Sono sei i brani che danno forma alla tracklist del primo cd, l’Ep omonimo, dei Black Circus. Un lavoro che viene presentato dalla band trentina venerdì 30 marzo, alle 21,30, con un live alla Bookique. Il trio formato da Luca Bertoldi, Denis Rossi e Andrea Casna punta a intrecciare, come ci racconta in questa intervista, le radici della musica del Delta del Mississippi ad un rock’n’roll più feroce ed essenziale.

Come nasce il progetto Black Circus?

«Circa due anni fa ci siamo trovati in tre, Denis, Luca e Daniel che all’epoca suonavano rispettivamente nei Matleys e negli Otterloop con l’idea di avere un secondo gruppo dove riscoprire la musica delle origini e poter suonare qualcosa di scarno ed essenziale ma allo stesso tempo immediato. Poi Daniel viene sostituito da Andrea e da lì in poi il sound della band si è definto i sempre più fino a diventare quello che si ascolta nel nostro debutto. In seguito, grazie anche a performance live sempre più convincenti e ai feedback positivi ricevuti ci siamo resi conto dell’importanza che cominciava ad assumere ilprogetto e di conseguenza a metterlo come prioritario nelle nostre vite di musicisti».

Quali radici ha il vostro sound?

«Il punto di partenza è quello delle origini della musica americana, di quel blues bagnato dalle acque del Delta del Mississippi. Una delle tracce presenti nel disco è anche un omaggio molto chiaro a questo tipo di musica ed ai suoi più celebri interpreti ma anche in altri pezzi emergono, in termini di sonorità e di arrangiamento, le basi del rock blues e del country rock mischiate ad influenze legate ad un rock più classico.

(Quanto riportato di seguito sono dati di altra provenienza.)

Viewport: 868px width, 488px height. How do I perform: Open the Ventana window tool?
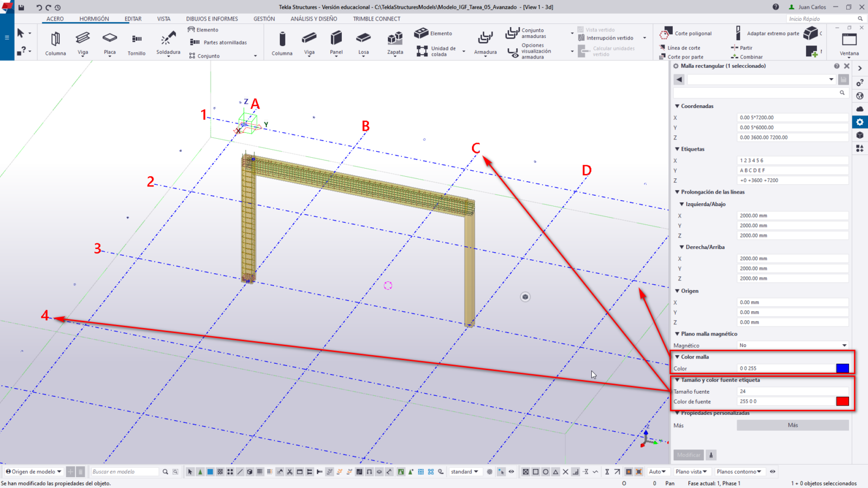click(849, 43)
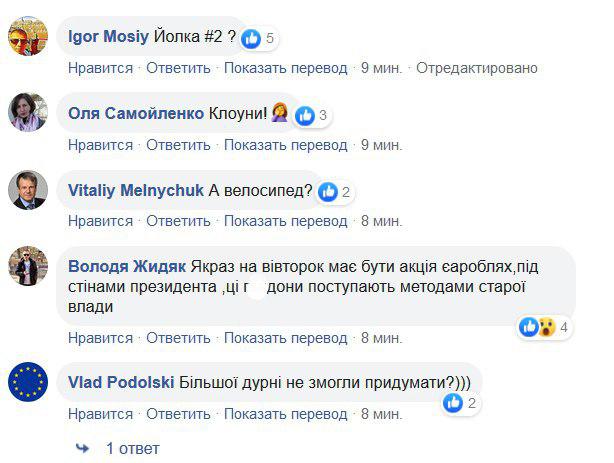Click the reaction icons on Володя Жидяк's comment

pyautogui.click(x=538, y=327)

I nostri punti di riferimento si rifanno sempre a band che hanno saputo fondere la musica del Mississippi Blues con sonorità più moderne e legate al punk e all’alternative, per fare alcuni nomi : Black Keys, John Spencer Blues Explosion, Black Rebel Motorcycle Club, White Stripes».

Vi presentate con un Ep di sei brani, quasi un album...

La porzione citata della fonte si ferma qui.